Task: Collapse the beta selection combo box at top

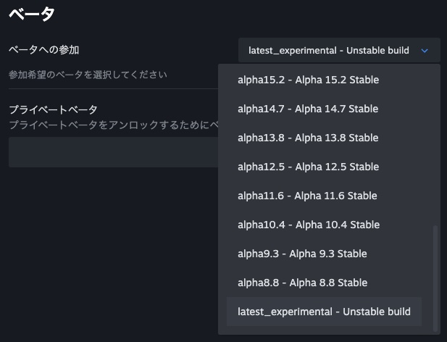Action: click(x=328, y=51)
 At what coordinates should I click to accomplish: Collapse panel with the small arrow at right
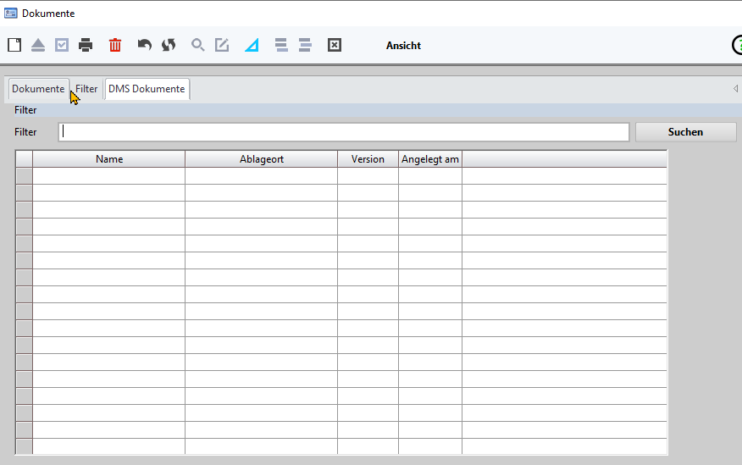(734, 88)
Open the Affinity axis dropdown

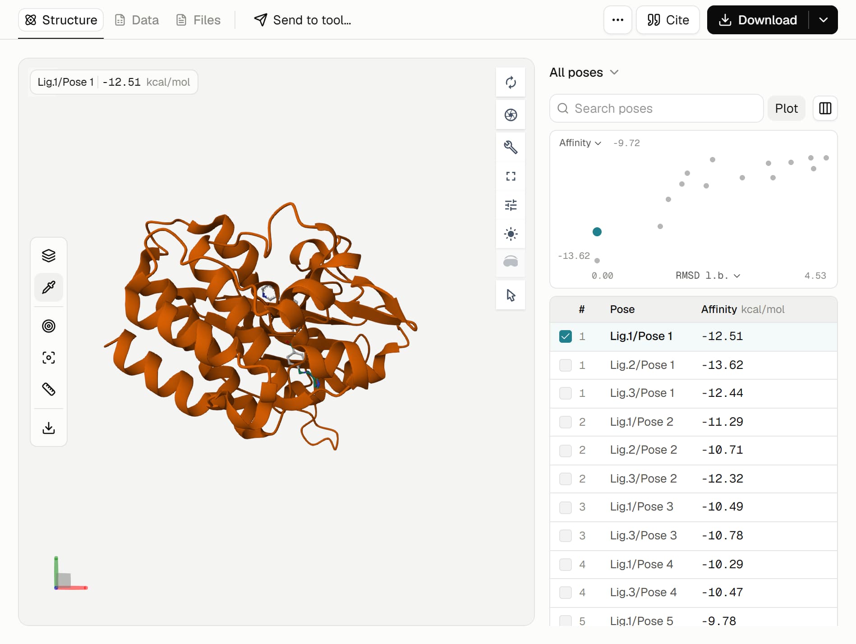pos(580,143)
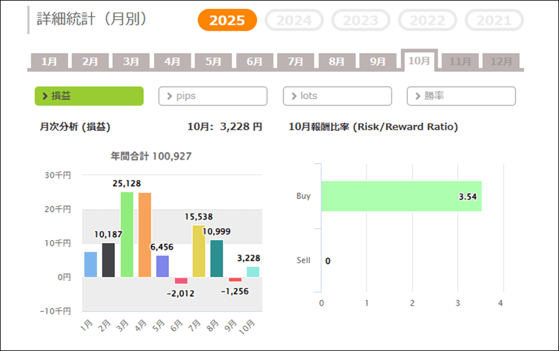The image size is (559, 351).
Task: Open the 12月 month tab
Action: coord(501,61)
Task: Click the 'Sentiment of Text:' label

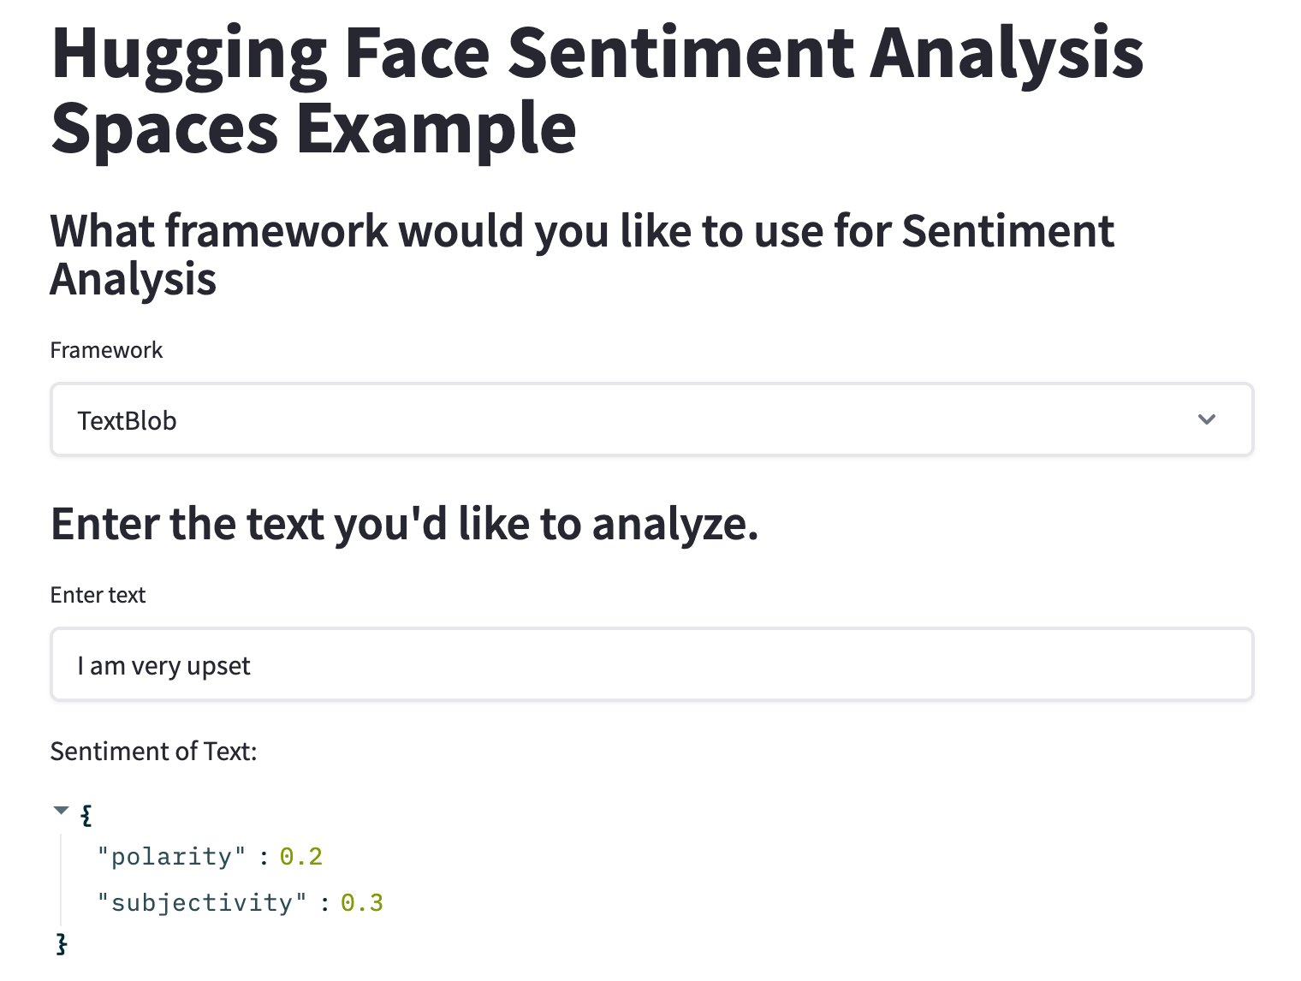Action: pos(153,752)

▶ _Try it_:
Reproduce each entry exactly as given; no pictures, please.

▶ _Final answer_:
Task: Collapse the beta selection combo box at top

Action: click(x=328, y=51)
 At what coordinates should I click to accomplish: Collapse panel with the small arrow at right
(734, 88)
Open the Affinity axis dropdown

pos(580,143)
The image size is (559, 351).
Task: Open the 12月 month tab
Action: coord(501,61)
Task: Click the 'Sentiment of Text:' label

Action: pos(153,752)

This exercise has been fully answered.